* **Document segment**
- - -
1

We have the following monit config which restarts tomcat if unable to connect to it:

check host Tomcat-Foo with address localhost
 stop program = "/usr/bin/systemctl stop tomcat.service"
 start program = "/usr/bin/systemctl start tomcat.service" with timeout 360 seconds
 if failed host localhost
        port 8081
        protocol http
        request "/foo/"
        for 3 times within 5 cycles
 then alert

The problem is that it takes quite a while to start up, and monit seems to keep checking. This means that while tomcat is starting up, monit seems to think it is down "again" and initiate another restart, turning it into a restart loop.

Is there an easy way to have monit pause/disable the checking until tomcat is in fact back up again?

Alternatively if this config should look completely different so it wasn't an issue to begin with?

Svish
  • 6,627
  • 14
  • 37
  • 45

3 Answers3

0

Just add timeout on restart, and a sleep in a start script. For some reason, "&& sleep 5m" in the start command does not work.. it would be nice figure out a way to delay the start command.

Also note that if you have Apache in front of Tomcat, the host check will always succeed!.. so http-check.sh below works by checking for a keyword.

/etc/monit/bin/tomcatstart.sh

#!/bin/bash
/usr/sbin/service tomcat8 start
sleep 5m 

/etc/monit/conf-enabled/tomcat8

check program http-check with path "/etc/monit/bin/http-check.sh"
   group tomcat8
   start program = "/etc/monit/bin/tomcatstart.sh" with timeout 450 seconds
   stop program  = "/usr/sbin/service tomcat8 stop"
  if status != 0 for 2 times within 2 cycles
  then restart

/etc/monit/bin/http-check.sh

#!/bin/bash

RESULT="`wget -qO- https://www.host.com`"

if [[ $RESULT == *"Contact"* ]]
then
  exit 0
else
        exit 1
fi

works as expected, waits 5 minutes without trying again.

[EDT May 30 13:27:56] error    : 'http-check' '/etc/monit/bin/http-check.sh' failed with exit status (1) -- no output
[EDT May 30 13:27:56] info     : 'http-check' trying to restart
[EDT May 30 13:27:56] info     : 'http-check' stop: /usr/sbin/service
[EDT May 30 13:27:56] info     : 'http-check' start: /etc/monit/tomcatstart.sh
[EDT May 30 13:34:01] error    : 'http-check' '/etc/monit/bin/http-check.sh' failed with exit status (1) -- no output
[EDT May 30 13:34:01] info     : 'http-check' trying to restart
[EDT May 30 13:34:01] info     : 'http-check' stop: /usr/sbin/service
[EDT May 30 13:34:02] info     : 'http-check' start: /etc/monit/tomcatstart.sh
otterslide
  • 101
  • 1
0

Try this:

check host Tomcat-Foo with address localhost every 2 cycles
...

When monit performs its checks, it will only check Tomcat-Foo every 2 cycles, giving it more time to start up. Adjust the number of cycles if you require more/less time.
- - -
* **What to do**
Answer these questions from the Tomcat restart thread:
(a) What timeout is set on the start program in the original monit config?
(b) How long does tomcatstart.sh sleep after starting tomcat8?
(c) What keyword does http-check.sh look for in the page it fetches?
Answer using only the Tomcat restart thread.

* **Data lines**
- - -
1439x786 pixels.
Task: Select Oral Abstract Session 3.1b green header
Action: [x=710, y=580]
- - -
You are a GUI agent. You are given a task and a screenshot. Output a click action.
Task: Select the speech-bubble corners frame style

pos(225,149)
- - -
* **The response**
(a) 360 seconds
(b) 5 minutes
(c) "Contact"